> _Trecho original_
##########
Segundo artigo da série RETROSPECTIVA SUSTENTABILIDADE DA AMAZÔNIA EM 2021 (publicado originalmente em 18/04/2021).
Para
iniciar o novo ano, e como forma de apresentar uma mostra da realidade
vivenciada na Amazônia durantes os 12 meses do ano que terminou, foram
selecionados e serão novamente postados, neste espaço, textos considerados
representativos, entre os mais de 50 artigos publicados em 2021.
Para Basa, criação
extensiva de boi é desenvolvimento sustentável
*
Ecio Rodrigues
Não
é de hoje que, à medida que entra e sai governo do Planalto, o Basa (Banco da
Amazônia) escapa por um triz de ser extinto – e a justificativa da área
econômica para encerrar de vez as atividades desse banco é simples: Banco do
Brasil e BNDES podem atender, e com maior estrutura técnica, à demanda que
chega ao Basa.
Mas
não é só isso. Embora o Basa venda uma imagem de instituição financeira que
apoia o desenvolvimento sustentável da Amazônia, a verdade é que carrega um
cabedal de carteiras de crédito que disponibilizam financiamentos bastante
discutíveis – para dizer o mínimo –, como o direcionado à formação de pastos em
projetos de pecuária extensiva.
Assim,
há muito tempo os projetos aprovados pelo banco vêm sendo colocados em xeque, e
agora, mais do que nunca, quando o sistema financeiro internacional passou a
adotar critérios rigorosos de sustentabilidade para o financiamento de
empreendimentos – sendo o cumprimento da meta de desmatamento zero na Amazônia
um dos primeiros deles –, é motivo de questionamento o apoio conferido pelo
Basa à criação extensiva de gado.
É
de se perguntar, de outra banda, o que leva o banco a apregoar a falsa premissa
de que, ao financiar a expansão da pecuária sobre áreas de florestas, contribui
para a sustentabilidade da Amazônia.
##########
> _Linhas de dados_
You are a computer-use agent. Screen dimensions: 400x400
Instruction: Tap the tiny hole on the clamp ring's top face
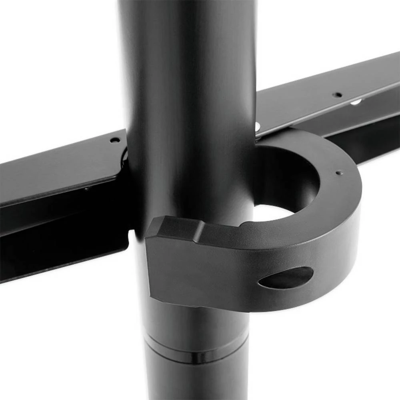[x=339, y=173]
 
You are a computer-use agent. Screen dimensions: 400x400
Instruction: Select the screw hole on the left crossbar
[x=115, y=140]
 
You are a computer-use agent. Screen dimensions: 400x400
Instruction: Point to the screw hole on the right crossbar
[x=338, y=95]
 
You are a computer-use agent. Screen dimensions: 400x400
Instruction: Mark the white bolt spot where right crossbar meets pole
[x=257, y=127]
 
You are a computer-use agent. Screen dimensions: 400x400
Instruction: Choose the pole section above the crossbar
[x=188, y=60]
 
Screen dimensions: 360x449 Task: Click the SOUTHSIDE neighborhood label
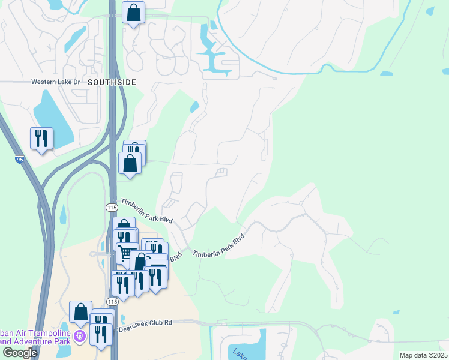point(112,82)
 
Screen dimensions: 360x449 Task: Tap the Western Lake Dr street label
point(56,82)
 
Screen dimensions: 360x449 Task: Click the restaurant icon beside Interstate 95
point(41,139)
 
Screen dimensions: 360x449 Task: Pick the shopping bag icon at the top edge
point(133,13)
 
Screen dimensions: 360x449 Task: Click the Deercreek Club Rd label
point(145,322)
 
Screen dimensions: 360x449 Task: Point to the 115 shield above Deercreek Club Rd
point(112,301)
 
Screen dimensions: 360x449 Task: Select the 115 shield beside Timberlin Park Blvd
point(112,207)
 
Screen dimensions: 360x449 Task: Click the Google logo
point(20,353)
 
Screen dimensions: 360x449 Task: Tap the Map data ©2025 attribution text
point(423,355)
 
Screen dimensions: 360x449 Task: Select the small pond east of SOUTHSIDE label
point(194,107)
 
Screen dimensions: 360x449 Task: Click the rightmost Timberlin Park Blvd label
point(219,246)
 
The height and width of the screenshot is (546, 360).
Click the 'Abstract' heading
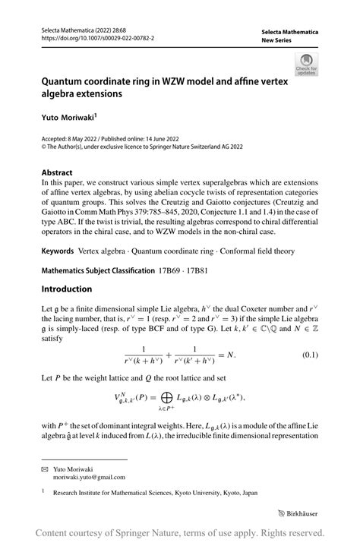58,172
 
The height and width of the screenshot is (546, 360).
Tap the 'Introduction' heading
67,289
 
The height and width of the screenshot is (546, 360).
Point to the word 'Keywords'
62,251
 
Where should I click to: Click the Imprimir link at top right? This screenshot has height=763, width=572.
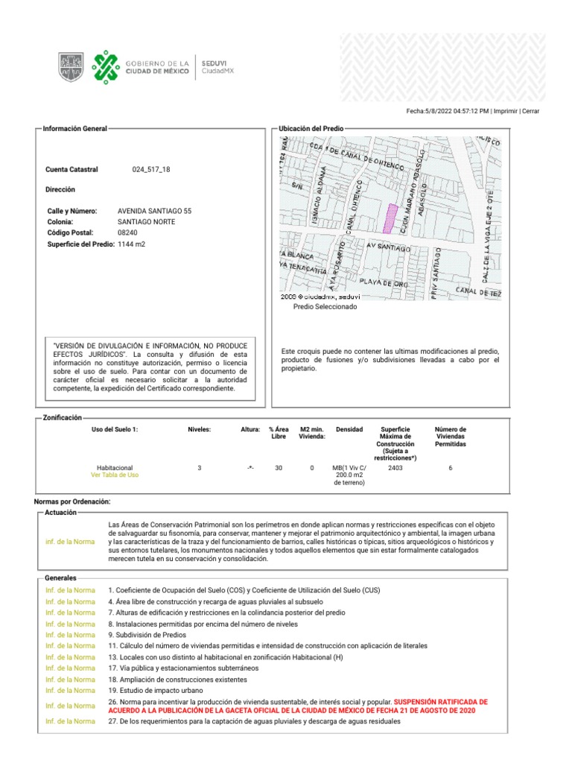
##########
> _Exercícios_
1. Resuma em duas frases o artigo sobre o Basa.
2. Segundo o artigo sobre o Basa, quais instituições poderiam atender à demanda que chega a esse banco?

> _Soluções comentadas_
1. O Basa (Banco da Amazônia) escapa por pouco da extinção a cada troca de governo, pois a área econômica entende que o Banco do Brasil e o BNDES podem atender sua demanda com maior estrutura técnica. Além disso, o banco se apresenta como apoiador do desenvolvimento sustentável da Amazônia, mas financia a formação de pastos para pecuária extensiva, apoio que passou a ser questionado agora que o sistema financeiro internacional adota critérios rigorosos de sustentabilidade, como a meta de desmatamento zero.

2. O Banco do Brasil e o BNDES.